Pour résumer mon histoire, je viens de vous raconter que Microsoft a placé la prochaine version de Windows en mode buffet libre et que tout un chacun peut aller se la procurer, s’en faire une idée, en parler à sa guise en se tapant les bretelles de geek bien branché. En même temps, la géante du logiciel fait la sourde oreille et refuse de répondre aux questions. Jamais dans son histoire n’a-t-elle eu autant de testeurs bêta, des testeurs bénévoles auxquels elle n’a pas à parler, à fournir du soutien, à embobiner dans une langue normalement utilisée par le côté sombre de la force de vente. Microsoft vit un état de grâce.
Si elle peut se permettre cette façon de faire, c’est que le produit en question est bon. Elle le sait, on le sait, je le sais. Sans l’ombre d’un doute. C’est une attitude qu’elle aurait possiblement pu avoir avec Windows 2000. Peut-être avec Windows 98SE. Mais pas avec Win XP, la version de 2002, et surtout pas avec Vista. Pour avoir la chance d’en mettre une « Build » à l’essai, il fallait être accrédité comme bêta testeur, un honneur auquel les journalistes n’avaient pas droit. Et si lesdits testeurs se faisaient pincer à faire circuler une version, ils se retrouvaient condamnés à l’échafaud, après avoir été suppliciés pendant huit jours consécutifs dans un donjon de Redmond.
Je me souviens en avoir parlé avec quelques-uns de ces « choisis » en 2006. Même à quelques semaines du lancement définitif de Longhorn/Vista, un an en retard sur le plan de match initial. Or ces gens se disaient consternés. Le produit était d’une lourdeur épouvantable, les bogues étaient légion, leur PC en arrachait et ainsi de suite. Imaginez si le buffet avait été ouvert, si vous et moi avions pu nous faire une idée et la publier. Vista aurait sûrement été retardé d’une autre année.
L’approche est simple. On laisse couler un produit en développement avancé et on se met à l’écoute. Tant et aussi longtemps que les commentaires sont positifs, on continue.
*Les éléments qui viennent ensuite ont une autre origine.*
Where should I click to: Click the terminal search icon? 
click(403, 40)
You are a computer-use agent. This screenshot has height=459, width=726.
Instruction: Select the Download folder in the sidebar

On engrange une rétroaction plus précieuse que tout l’or de Fort Knox. En prime, on n’a pas à se payer une très onéreuse campagne de prémarketing. La presse spécialisée la mène tambour battant et totalement gratos. Et elle est plus qu’heureuse de le faire.
Pour que ma théorie tienne, il me faudrait des preuves que Microsoft téléguide les coulages de « Builds ». Or, je n’ai que des soupçons. Ça lui rapporte, elle amasse des tonnes d’articles favorables, les fuites sont constantes depuis janvier, elle ne prend aucune mesure pour que ça cesse, aucun soi-disant « développeur » à l’origine des fuites ne semble avoir été châtié. Bref, ça sent la manipulation à plein nez.
Si j’ai raison, si j’ai tout compris, si j’ai percé un complot misérable, ne dois-je pas séance tenante cesser de parler de Windows 7, autrement dit, cesser de jouer le jeu de Microsoft? Eh bien non. Mes lecteurs en redemandent. Si je ne le fais pas, ils vont aller lire mes collègues qui eux, continuent de le faire.
Je suis coincé. C’est ça le marketing 2.0!
Nelson Dumais est journaliste indépendant, spécialisé en technologies de l’information depuis plus de 20 ans.